Corriere Fiorentino

Il medico costretto a casa dal virus «La cosa peggiore è essere inutile»

Contagiato forse in ospedale: avevo solo mascherine chirurgich­e

- di Giulio Gori

❞ La nostra categoria doveva essere protetta molto prima, ora si devono fare più tamponi possibili

«Se va avanti così, mi è andata bene. Per me è stata come una lieve influenza. Ho avuto febbre, tosse, dolori muscolari, mal di testa, stanchezza, spaesament­o. Ma tutto sommato nulla di grave. Il problema è che questo contagio non si ferma. E non a tutti va bene come a me». A parlare è un medico specialist­a di un ospedale fiorentino, da giorni chiuso in casa, da solo, con la conferma del tampone della sua positività al Covid.

Dottore, come sta vivendo la malattia?

«Poteva andare peggio. Sono a casa, da solo, ma sono autosuffic­iente, riesco ad accudire il gatto, soffro un po’ di solitudine. La mia fortuna è che prima di ammalarmi ero stato al supermerca­to, sia chiaro, con la mascherina, e avevo fatto una grossa spesa. Poi ho una vicina di casa che mi lascia quel che mi serve fuori dalla porta».

E l’isolamento?

«Male. La cosa peggiore è rendersi conto che stare a casa significa non poter aiutare i pazienti in ospedale, né dare una mano ai colleghi che sono sempre più soli. Per un medico è la cosa più frustrante».

Lei pensa di essere stato contagiato in ospedale o altrove?

«Non lo so, è probabile che sia successo in ospedale. Per chi come me lavora in un reparto Non Covid, i rischi in teoria sarebbero di meno, ma almeno fino a quando ero in corsia, prima di ritrovarmi in quarantena a casa, noi non avevamo che mascherine chirurgich­e, che non servono a non essere contagiati. Non so se ora i miei colleghi siano stati attrezzati, ma certi provvedime­nti avrebbero dovuto essere presi da molto tempo».

Lei ha avuto difficoltà a farsi fare il tampone?

«Sono stato qualche giorno a casa, febbricita­nte, prima di poterlo fare. So che in ospedale si sono mossi per me, altrimenti non l’avrei ottenuto».

Giusta quindi la strategia dei tamponi a tutti i sanitari?

«Credo poco nelle mezze misure. Farlo a noi sanitari sarebbe giusto, in teoria.
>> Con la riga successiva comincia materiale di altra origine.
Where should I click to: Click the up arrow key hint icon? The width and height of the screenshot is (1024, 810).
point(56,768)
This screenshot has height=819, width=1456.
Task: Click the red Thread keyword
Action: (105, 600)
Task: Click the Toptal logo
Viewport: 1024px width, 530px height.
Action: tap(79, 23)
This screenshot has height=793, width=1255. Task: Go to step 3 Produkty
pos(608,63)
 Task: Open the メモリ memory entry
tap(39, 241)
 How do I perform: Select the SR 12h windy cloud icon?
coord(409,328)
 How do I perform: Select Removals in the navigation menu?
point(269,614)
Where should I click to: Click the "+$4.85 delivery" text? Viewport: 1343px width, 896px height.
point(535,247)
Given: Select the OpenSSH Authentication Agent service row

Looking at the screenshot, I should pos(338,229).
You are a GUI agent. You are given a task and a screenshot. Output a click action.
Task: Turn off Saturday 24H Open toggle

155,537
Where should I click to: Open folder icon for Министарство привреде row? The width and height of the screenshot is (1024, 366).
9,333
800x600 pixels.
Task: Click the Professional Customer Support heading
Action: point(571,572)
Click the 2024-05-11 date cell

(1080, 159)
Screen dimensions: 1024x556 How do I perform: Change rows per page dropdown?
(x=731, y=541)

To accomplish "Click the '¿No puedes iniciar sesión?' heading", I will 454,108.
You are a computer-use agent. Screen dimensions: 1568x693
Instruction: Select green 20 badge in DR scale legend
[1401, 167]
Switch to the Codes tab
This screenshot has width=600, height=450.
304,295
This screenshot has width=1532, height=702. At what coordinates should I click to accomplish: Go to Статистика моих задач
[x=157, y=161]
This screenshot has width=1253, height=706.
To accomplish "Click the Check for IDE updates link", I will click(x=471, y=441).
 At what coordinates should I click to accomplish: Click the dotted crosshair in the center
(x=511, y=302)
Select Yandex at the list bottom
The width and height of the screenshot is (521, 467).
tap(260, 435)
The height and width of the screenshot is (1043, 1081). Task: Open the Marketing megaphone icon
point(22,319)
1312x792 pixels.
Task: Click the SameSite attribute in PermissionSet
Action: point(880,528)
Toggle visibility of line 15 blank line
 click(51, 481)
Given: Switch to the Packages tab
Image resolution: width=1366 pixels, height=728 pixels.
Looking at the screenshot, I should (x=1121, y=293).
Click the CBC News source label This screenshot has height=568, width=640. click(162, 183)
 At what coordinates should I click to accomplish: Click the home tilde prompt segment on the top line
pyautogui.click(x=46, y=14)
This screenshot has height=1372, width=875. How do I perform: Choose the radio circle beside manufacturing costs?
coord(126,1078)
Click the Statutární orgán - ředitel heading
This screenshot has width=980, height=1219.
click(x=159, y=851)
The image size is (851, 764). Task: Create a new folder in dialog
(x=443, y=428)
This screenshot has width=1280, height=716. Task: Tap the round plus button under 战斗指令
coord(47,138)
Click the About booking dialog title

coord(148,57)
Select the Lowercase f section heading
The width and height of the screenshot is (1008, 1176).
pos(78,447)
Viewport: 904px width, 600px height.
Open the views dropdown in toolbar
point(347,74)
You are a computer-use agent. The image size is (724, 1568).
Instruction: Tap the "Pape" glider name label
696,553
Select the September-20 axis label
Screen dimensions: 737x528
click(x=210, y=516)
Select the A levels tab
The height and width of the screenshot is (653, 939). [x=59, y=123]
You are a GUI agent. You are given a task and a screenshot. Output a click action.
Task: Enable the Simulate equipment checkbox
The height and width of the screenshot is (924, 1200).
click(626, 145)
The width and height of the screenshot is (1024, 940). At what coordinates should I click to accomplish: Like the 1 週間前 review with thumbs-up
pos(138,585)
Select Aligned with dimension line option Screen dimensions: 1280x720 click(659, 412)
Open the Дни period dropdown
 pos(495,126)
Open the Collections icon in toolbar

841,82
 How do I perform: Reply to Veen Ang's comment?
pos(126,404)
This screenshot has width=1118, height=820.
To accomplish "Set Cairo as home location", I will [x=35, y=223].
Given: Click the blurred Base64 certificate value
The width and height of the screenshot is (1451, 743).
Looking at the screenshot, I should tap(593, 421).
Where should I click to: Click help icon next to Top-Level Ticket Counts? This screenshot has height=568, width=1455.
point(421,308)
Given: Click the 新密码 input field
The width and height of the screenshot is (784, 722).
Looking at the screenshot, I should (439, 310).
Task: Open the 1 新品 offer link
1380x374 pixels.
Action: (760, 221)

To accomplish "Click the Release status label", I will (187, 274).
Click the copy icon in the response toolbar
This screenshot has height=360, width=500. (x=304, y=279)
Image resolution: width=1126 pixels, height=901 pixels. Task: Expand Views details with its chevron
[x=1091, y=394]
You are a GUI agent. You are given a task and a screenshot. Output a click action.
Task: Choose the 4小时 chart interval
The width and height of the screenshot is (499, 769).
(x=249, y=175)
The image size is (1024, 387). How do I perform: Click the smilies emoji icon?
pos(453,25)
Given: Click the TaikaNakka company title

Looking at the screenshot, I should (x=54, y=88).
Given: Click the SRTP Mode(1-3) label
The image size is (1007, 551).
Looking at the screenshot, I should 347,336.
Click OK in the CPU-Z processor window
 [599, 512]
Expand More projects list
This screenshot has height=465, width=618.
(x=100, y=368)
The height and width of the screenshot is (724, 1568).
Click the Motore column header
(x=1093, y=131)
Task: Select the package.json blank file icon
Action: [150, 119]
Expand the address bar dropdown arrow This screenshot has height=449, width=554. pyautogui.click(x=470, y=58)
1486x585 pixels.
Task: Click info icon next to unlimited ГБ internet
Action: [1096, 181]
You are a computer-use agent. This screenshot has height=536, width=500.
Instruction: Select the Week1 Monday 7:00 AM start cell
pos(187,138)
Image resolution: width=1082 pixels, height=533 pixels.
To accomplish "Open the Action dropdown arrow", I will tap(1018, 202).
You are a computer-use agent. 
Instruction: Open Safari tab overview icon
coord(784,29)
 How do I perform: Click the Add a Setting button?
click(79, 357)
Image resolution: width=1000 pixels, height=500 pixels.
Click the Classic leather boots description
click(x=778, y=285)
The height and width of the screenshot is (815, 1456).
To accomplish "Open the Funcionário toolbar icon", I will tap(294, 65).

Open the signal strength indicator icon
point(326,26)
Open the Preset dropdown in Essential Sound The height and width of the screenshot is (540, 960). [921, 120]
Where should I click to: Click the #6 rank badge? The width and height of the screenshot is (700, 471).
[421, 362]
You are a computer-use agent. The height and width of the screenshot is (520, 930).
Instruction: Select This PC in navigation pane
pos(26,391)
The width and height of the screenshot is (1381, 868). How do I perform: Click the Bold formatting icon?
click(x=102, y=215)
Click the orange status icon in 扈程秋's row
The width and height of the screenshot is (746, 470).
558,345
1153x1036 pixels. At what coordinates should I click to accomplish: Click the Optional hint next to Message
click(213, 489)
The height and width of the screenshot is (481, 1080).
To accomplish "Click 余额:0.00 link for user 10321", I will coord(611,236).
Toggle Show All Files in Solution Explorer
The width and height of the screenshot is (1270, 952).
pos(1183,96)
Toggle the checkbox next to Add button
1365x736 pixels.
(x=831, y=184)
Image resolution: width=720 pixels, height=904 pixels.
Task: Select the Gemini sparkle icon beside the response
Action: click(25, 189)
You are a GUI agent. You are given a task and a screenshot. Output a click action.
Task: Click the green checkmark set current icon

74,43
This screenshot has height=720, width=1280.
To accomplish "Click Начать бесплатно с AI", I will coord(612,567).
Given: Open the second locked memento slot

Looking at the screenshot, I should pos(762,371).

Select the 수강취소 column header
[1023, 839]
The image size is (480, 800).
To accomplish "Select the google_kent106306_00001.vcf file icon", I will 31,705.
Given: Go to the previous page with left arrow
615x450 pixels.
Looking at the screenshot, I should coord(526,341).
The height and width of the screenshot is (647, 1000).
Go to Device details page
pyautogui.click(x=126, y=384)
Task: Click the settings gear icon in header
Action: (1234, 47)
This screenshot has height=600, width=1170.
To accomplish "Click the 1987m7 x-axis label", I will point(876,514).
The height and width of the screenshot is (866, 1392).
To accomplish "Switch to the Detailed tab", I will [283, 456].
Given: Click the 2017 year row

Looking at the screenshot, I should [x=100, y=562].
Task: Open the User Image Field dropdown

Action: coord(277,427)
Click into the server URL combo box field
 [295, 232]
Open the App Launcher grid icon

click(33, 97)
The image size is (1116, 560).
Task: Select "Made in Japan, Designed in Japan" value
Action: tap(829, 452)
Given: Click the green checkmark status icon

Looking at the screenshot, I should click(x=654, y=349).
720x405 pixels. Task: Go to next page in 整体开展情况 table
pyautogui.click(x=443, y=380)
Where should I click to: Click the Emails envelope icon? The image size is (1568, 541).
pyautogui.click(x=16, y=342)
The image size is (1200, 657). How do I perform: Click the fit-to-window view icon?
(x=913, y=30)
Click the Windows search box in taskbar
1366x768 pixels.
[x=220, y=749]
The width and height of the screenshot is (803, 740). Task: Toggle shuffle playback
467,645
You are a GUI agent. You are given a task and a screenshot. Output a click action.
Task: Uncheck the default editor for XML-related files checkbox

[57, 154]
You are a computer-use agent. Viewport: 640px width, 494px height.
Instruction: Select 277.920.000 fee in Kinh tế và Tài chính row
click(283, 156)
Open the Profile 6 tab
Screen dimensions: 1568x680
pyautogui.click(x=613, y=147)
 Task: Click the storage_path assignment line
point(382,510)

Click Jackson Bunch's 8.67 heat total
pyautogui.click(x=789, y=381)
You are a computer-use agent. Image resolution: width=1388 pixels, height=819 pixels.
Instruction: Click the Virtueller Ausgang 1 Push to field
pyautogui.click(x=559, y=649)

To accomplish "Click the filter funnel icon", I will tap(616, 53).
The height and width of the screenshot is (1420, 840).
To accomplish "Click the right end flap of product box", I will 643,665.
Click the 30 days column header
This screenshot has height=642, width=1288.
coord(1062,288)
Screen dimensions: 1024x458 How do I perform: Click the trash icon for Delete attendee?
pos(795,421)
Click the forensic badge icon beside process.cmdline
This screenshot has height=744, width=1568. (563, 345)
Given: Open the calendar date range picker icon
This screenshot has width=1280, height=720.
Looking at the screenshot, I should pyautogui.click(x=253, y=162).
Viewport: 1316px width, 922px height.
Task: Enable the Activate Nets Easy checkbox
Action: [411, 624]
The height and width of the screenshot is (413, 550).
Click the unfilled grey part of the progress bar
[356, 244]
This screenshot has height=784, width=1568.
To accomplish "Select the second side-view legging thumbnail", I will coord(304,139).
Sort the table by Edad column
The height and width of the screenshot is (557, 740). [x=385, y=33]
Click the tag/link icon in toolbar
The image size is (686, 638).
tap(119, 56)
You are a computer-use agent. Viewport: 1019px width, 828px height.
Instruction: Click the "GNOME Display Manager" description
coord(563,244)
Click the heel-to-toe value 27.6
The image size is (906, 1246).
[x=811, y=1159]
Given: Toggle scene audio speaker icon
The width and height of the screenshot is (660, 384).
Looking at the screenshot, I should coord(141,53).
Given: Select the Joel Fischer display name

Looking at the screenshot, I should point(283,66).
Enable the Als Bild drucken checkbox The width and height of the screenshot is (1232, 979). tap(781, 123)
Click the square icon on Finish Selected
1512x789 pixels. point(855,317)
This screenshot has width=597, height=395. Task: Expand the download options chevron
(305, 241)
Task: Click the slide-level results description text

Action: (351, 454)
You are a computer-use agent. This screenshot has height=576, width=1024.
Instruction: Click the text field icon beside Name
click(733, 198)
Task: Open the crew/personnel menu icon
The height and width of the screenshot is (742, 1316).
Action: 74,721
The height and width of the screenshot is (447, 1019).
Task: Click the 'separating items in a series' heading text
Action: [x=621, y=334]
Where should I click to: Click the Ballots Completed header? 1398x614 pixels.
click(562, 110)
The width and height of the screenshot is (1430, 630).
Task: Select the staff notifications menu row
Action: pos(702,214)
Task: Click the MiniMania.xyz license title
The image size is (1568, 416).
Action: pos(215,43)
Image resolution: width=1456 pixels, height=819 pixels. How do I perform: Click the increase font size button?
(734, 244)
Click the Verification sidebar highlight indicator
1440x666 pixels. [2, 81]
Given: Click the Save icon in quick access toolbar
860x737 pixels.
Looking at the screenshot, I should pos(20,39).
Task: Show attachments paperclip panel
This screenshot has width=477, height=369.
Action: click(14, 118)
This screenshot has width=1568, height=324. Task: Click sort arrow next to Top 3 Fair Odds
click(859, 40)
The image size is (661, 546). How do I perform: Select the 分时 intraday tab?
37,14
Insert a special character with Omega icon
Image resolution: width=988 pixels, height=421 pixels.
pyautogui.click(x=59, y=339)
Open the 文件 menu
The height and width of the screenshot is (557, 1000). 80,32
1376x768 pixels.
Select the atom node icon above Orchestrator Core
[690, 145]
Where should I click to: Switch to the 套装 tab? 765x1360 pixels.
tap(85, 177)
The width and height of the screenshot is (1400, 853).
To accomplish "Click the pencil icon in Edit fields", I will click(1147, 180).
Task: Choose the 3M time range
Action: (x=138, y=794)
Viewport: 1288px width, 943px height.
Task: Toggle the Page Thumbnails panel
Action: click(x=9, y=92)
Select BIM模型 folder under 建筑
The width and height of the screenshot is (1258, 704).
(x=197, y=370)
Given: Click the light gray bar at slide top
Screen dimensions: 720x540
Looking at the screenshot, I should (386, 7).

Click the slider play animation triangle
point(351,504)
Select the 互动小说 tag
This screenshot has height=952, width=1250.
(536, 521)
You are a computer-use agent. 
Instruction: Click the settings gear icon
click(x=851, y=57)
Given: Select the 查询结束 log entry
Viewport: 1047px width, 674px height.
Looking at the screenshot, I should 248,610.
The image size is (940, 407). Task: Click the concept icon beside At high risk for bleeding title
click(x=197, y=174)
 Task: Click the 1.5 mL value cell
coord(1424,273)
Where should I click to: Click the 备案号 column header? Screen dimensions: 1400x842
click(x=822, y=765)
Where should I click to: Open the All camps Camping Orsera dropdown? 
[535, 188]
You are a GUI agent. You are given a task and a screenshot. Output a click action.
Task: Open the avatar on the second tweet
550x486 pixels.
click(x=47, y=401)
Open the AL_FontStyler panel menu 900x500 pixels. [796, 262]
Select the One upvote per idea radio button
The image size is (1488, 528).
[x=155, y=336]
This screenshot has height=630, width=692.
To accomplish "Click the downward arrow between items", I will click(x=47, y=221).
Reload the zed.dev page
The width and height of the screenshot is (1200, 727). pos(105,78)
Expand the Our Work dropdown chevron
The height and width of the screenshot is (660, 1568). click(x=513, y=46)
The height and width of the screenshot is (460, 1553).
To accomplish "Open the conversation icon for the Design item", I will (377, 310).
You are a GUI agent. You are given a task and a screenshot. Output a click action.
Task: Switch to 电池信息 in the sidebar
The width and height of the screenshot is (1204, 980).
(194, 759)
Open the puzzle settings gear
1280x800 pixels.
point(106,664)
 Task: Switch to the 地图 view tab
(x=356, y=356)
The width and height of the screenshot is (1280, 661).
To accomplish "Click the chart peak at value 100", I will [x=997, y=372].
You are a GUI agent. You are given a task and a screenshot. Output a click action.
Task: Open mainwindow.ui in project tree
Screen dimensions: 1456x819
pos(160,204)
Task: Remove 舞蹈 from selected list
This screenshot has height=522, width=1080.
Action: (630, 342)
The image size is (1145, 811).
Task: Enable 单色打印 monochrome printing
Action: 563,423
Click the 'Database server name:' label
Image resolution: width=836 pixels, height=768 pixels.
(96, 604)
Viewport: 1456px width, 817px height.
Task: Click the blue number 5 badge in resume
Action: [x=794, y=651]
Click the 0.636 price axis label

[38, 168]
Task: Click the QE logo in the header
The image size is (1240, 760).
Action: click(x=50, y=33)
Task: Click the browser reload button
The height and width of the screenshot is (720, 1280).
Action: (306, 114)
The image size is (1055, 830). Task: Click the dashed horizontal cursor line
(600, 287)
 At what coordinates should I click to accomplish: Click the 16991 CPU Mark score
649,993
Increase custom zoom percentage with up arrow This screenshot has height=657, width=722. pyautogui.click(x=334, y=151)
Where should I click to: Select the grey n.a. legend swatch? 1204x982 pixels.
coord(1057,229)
Ma se lo fanno solo a noi e non si interrompe il contagio, il risultato è che noi ci infettiamo tutti, ci mandano a casa e in ospedale non resta più nessuno. Bisogna cambiare prospettiv­a su questo punto».

Ovvero?

«Fare i tamponi ai giovani, che sono il veicolo asintomati­co del contagio, per interrompe­rlo. Come hanno fatto in Corea del Sud».

Da medico, cosa si sente di dire ai cittadini?

«Le persone devono stare a casa. Uscire solo per necessità, farlo con le mascherine. E, magari andare pure a prendere un po’ d’aria, ma solo se non c’è nessuno intorno. Se le misure di contenimen­to non vengono rispettate, il virus continua a circolare. E noi medici ci ritroviamo infettati a nostra volta, e non possiamo più curare i pazienti. Se poi ci aggiungiam­o che non ci vengono dati gli strumenti per proteggerc­i, la cosa finisce male. È un circolo vizioso che dobbiamo interrompe­re».